The most recent episode of NetVUE’s podcast Callings features Jessica Riddell, a speaker, professor, and researcher who focuses on systems change in higher education. Jessica’s recent book, Hope Circuits: Rewiring Universities and Other Systems for Human Flourishing, and her previous co-authored book, Shakespeare’s Guide to Hope, Life, and Learning, cover various facets of educating and leading across the university. Jessica is a professor of early modern literature at Bishop’s University in Quebec, Canada, where she also holds the Stephen A. Jarislowsky Chair of Undergraduate Teaching Excellence. She is the founder of the think tank Hope Circuits Institute and sits on the board of directors for the American Association of Colleges and Universities. In all these roles, she participates in a wide range of conversations at national and international levels about how universities fulfill the social contract to our broader society.

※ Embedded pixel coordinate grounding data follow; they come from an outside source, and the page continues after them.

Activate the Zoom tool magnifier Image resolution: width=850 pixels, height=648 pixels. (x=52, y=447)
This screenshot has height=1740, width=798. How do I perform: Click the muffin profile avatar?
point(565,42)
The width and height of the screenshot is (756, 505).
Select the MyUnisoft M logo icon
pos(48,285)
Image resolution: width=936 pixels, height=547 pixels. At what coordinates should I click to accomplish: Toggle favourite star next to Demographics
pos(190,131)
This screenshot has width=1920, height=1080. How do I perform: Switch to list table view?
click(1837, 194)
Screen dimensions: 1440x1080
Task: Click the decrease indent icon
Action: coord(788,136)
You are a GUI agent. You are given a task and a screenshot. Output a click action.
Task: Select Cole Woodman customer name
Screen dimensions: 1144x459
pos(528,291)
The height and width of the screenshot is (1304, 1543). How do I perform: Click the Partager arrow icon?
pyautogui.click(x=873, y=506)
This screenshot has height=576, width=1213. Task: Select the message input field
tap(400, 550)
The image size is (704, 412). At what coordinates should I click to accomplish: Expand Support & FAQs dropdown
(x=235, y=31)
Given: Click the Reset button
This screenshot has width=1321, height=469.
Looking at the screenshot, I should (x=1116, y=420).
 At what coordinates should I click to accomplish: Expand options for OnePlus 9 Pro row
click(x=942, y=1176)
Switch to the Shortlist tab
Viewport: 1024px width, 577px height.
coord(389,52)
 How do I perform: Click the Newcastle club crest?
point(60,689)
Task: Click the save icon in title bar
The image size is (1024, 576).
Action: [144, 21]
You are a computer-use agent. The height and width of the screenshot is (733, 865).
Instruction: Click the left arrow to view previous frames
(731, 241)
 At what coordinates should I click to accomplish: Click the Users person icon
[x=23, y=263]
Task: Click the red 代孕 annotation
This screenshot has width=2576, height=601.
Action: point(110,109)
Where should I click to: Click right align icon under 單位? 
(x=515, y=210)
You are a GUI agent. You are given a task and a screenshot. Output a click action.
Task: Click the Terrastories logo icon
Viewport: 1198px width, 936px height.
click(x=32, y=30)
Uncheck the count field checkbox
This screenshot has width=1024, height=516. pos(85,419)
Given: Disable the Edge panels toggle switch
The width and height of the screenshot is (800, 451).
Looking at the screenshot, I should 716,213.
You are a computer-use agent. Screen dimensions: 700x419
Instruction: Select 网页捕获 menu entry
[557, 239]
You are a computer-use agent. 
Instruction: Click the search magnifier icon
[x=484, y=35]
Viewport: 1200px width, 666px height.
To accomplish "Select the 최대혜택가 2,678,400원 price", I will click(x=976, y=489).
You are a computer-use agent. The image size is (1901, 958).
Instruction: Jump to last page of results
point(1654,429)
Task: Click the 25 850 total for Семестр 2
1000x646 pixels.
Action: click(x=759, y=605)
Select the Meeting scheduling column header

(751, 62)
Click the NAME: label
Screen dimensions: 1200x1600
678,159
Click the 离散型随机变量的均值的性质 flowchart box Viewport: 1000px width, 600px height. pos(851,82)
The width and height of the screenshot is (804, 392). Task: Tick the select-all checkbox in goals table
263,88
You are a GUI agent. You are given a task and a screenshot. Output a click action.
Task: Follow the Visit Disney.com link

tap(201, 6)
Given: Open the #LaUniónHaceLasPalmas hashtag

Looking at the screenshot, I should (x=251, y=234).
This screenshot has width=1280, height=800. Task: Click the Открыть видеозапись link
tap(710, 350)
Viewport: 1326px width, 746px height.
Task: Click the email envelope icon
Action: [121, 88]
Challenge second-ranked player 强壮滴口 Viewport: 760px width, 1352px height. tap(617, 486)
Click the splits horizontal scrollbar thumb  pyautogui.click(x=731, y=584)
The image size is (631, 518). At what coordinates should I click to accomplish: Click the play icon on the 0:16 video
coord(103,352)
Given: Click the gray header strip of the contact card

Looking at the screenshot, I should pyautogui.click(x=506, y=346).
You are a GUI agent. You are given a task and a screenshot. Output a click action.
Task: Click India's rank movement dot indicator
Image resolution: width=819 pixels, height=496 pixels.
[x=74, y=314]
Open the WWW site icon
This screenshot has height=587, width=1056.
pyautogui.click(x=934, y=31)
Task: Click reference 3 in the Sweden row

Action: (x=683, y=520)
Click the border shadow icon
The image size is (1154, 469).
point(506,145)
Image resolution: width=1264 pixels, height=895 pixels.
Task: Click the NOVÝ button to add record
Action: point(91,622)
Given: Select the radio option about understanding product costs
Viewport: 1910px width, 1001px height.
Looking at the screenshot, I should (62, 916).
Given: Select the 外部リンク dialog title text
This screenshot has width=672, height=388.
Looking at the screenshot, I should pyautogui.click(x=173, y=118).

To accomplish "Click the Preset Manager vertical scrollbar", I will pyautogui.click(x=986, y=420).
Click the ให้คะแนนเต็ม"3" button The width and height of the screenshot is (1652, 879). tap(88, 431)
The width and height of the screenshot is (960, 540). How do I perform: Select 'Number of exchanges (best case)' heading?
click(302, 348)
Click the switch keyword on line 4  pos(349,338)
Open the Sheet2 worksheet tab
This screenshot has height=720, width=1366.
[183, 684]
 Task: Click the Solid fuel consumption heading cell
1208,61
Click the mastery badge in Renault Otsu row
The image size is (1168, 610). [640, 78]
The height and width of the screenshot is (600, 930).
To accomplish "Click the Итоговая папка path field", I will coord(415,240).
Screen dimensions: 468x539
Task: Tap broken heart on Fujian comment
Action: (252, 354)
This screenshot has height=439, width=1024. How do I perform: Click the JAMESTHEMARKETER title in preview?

Committed to cultivating hope in higher education, Jessica wrote Hope Circuits to challenge educators to reconsider the assumptions with which we operate. In it, she offers innovative tools that emerge out of the stories of luminaries she gathered for the project and helps us come to a clearer understanding of systems of governance, leadership, and institutional culture so that everyone in the university can flourish. But such flourishing isn’t limited to higher education, which she argues plays an important role in fostering creativity and democracy across sectors. “Higher education,” she says, “is the place where we keep democracy and ourselves alive and awake. And my goodness, we need to stay alive and awake at this moment.”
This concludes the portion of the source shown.